2011, il giorno del ritorno a Cesena da avversario, riceve in dono un ippocampo bianconero (foto di AFP).

Buffo, saggio, composto. Nagatomo personifica l'Oriente agli occhi occidentali. E lui ha di certo alimentato la rappresentazione.

Pratica lo yoga e lo insegna ai compagni (ma non solo: in Giappone è stato pubblicato un libro + dvd con le sue lezioni, dal titolo “Yogatomo”). Si inchina dopo ogni gol. Spiega che la principale risorsa a cui attinge, la cosa più importante, è la “forza spirituale”. Parla di Javier Zanetti come di un Senpai, un mentore, un riferimento non solo tecnico. Appena arrivato all'Inter sostiene che il suo segreto sia l'umeboshi giapponese, prugne salate e tenute in salamoia, che lui prende prima di ogni partita.

Giappo-scugnizzo”, “Italo-samurai”. Fin dall'arrivo in Italia, la sua figura si arena tra esotismi e stereotipi. Bisogna togliere molto fumo da davanti agli occhi per accorgersi che Nagatomo non è un pupazzetto, un cartone animato.

È quello che fallisce un provino a dodici anni nella società della sua prefettura, l'Ehime FC, e passa lunghi pomeriggi tristi nelle sale-giochi. Quello che da universitario, quando è costretto a interrompere il calcio per l'ernia, si dedica compulsivamente al Pachinko, un gioco d'azzardo giapponese tra la slot-machine e il flipper: «Mi sono perso», ammetterà.

È quello che da quando sta all'Inter si è preso 4 espulsioni. È quello che in nerazzurro divide la stanza con Handanovič e se ne lamenta perché è troppo monacale e va a dormire alle otto, mentre lui vorrebbe stare sveglio «per vedere le partite».

È quello che si sentiva brutto e ora grazie al calcio non più, per quello che definisce “il miracolissimo”. Quello che sposa una ragazza dello spettacolo, Airi Taira, famosa in Giappone per aver vinto un talent musicale e recitato in film e serie tv. E la spara grossa: «Voglio undici figli, come una squadra di calcio». Il primo è in arrivo.
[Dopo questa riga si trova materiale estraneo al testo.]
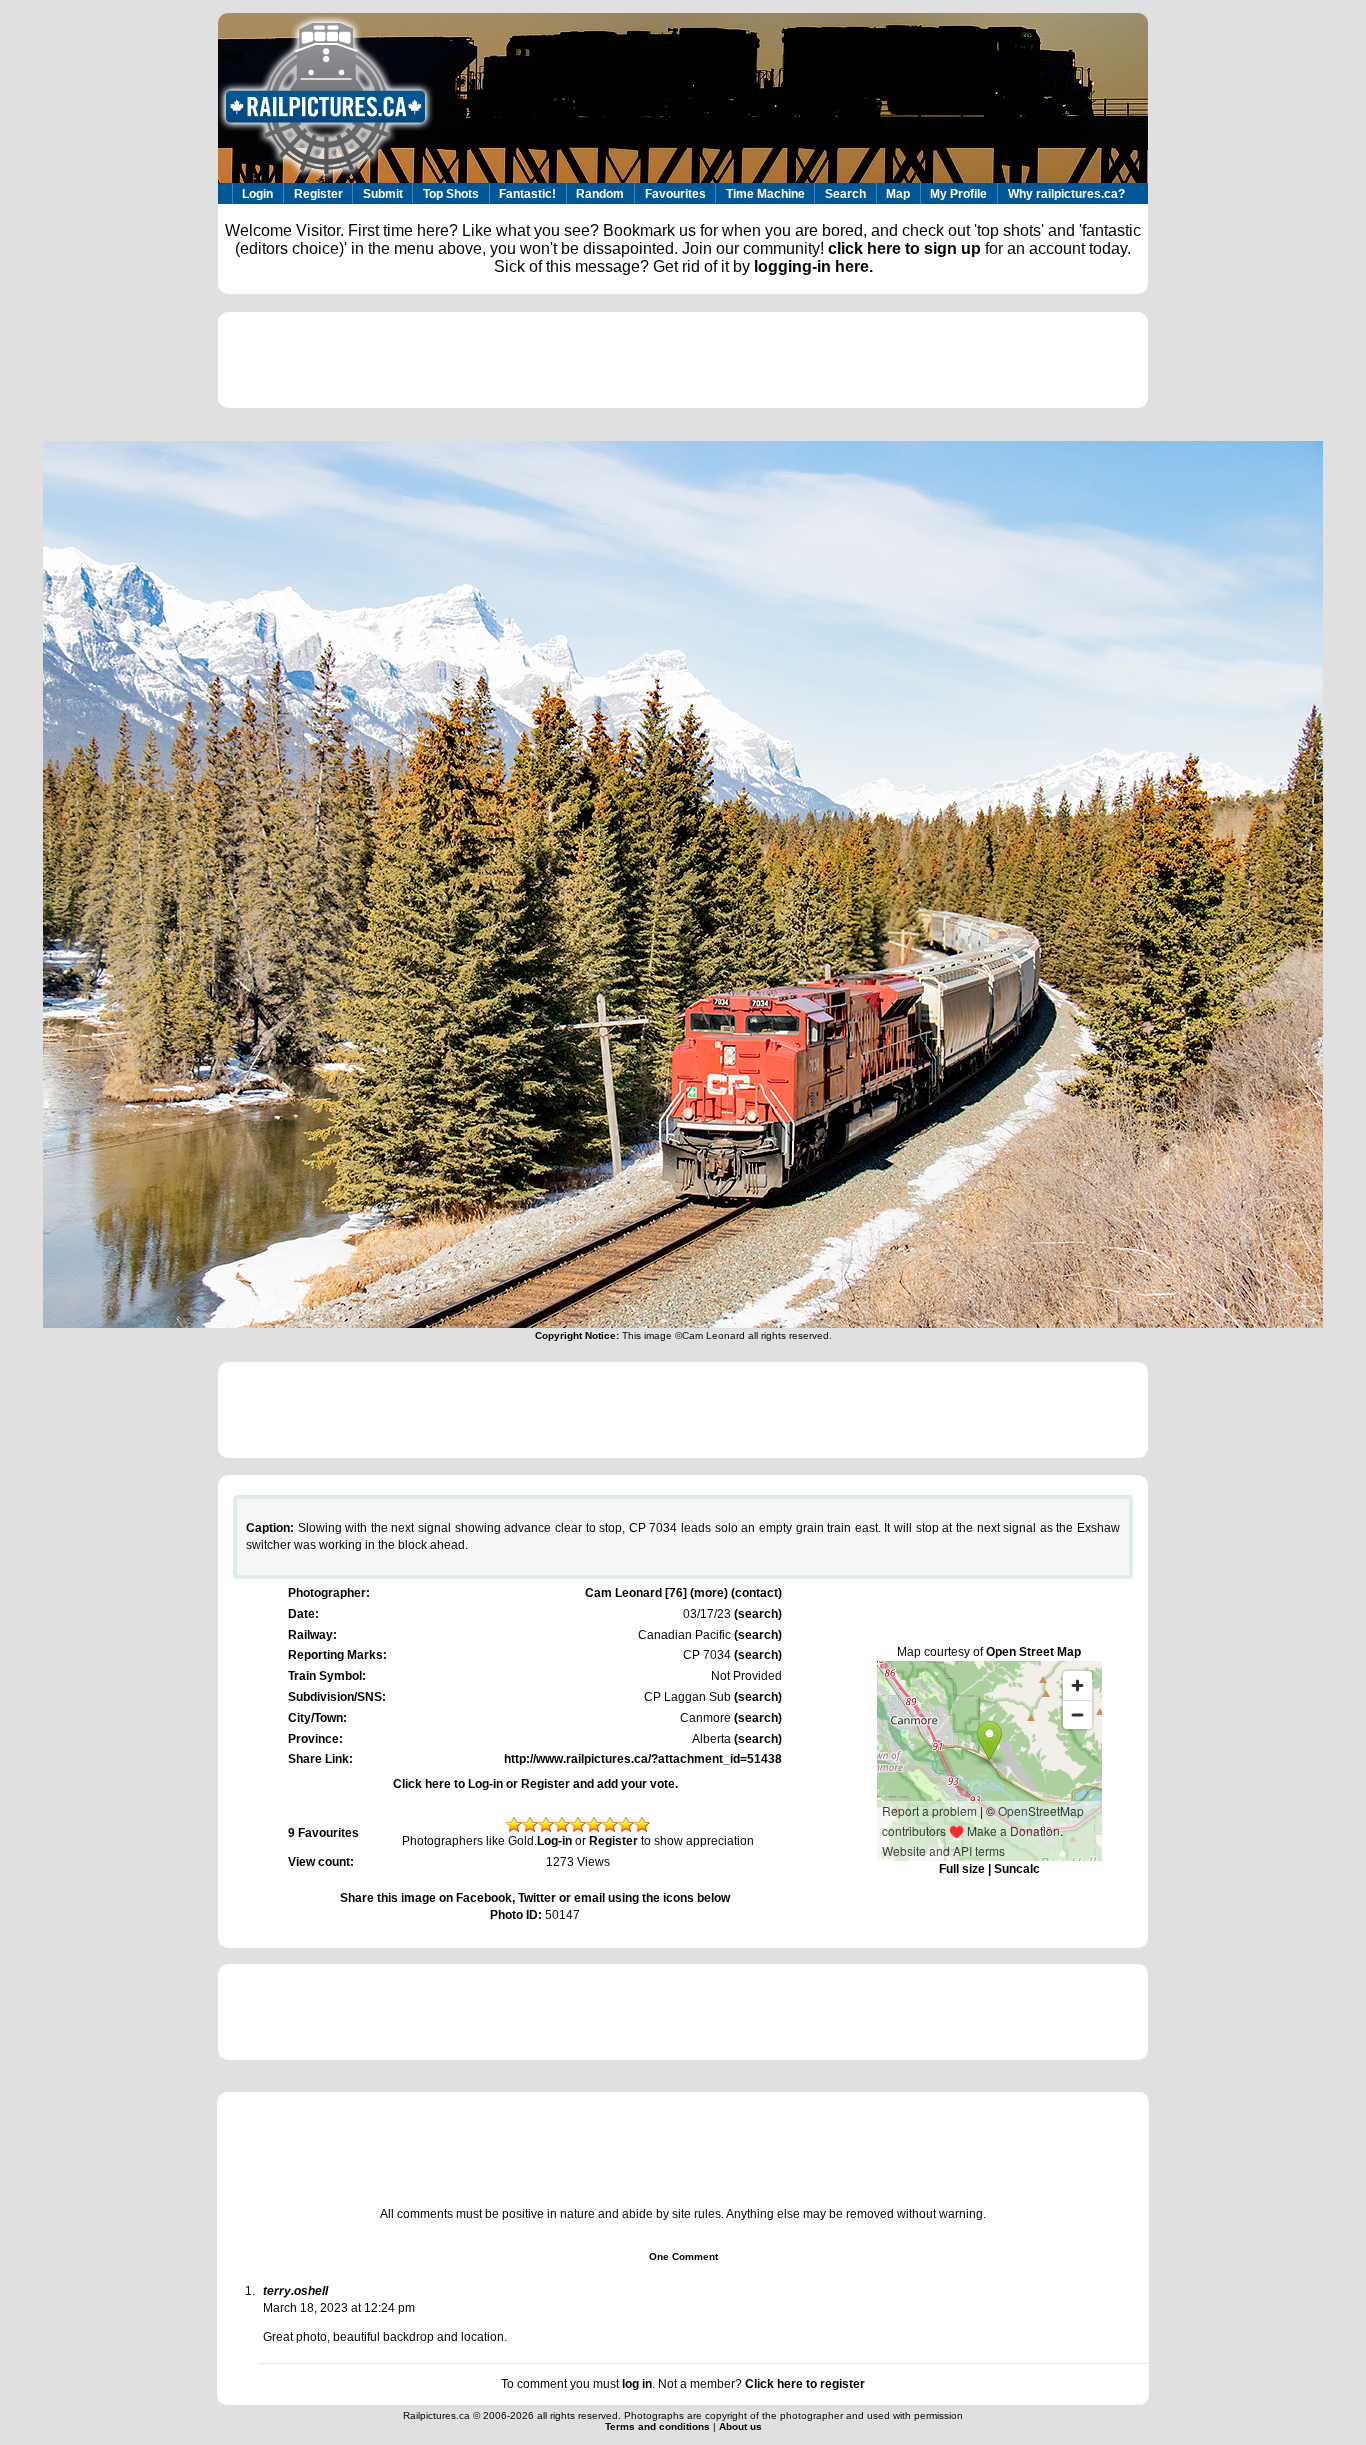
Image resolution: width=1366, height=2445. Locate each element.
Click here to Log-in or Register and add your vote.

Febbraio 2011. Ha appena firmato per l'Inter, si intende già col nuovo allenatore, Leonardo (foto di Valerio Pennicino / Stringer).

Il ruolo di giocatore-mascotte ha il vantaggio di essere protetti dall'affetto ma implica anche che si è considerati scarsi o comunque non all'altezza. Questo sembra ingeneroso nel caso di Nagatomo. Un terzino che sa difendere, un giocatore rapido e ostinato, che supplisce alla statura ridotta con l'intensità e l'applicazione. E la duttilità: se già in Giappone nasceva centrocampista ma era stato arretrato, nel tempo ha continuato ad adattarsi: destro ma impiegato prevalentemente a sinistra, terzino o anche fluidificante.

Per restare all'Inter ha rifiutato il Manchester United. E nel 2013/14, oltre a indossare per la prima volta la fascia da capitano, è stato il difensore con più gol in serie A (5, con 7 assist).

In Giappone è un'istituzione, dopo aver vinto una coppa d'Asia (2011) ed essersi fatto valere all'estero. Prima di lasciare il Paese per l'Italia, fa un discorso d'addio allo stadio davanti a 25mila spettatori. Quando prende un 4 in pagella dopo una brutta partita col Napoli, racconta lui, «in Giappone è scoppiato un casino pazzesco». E nel primo periodo all'Inter, in una fase di difficoltà, a sostenerlo e consigliarlo è il suo allenatore ai tempi dell'FC Tokyo, Hiroshi Jōfuku. Un aiuto «soprattutto psicologico».

Oggi è tra i dieci giocatori con più presenze in Nazionale (101). Ha trentun anni. Il record di Yasuhito Endō (152) può essere in pericolo.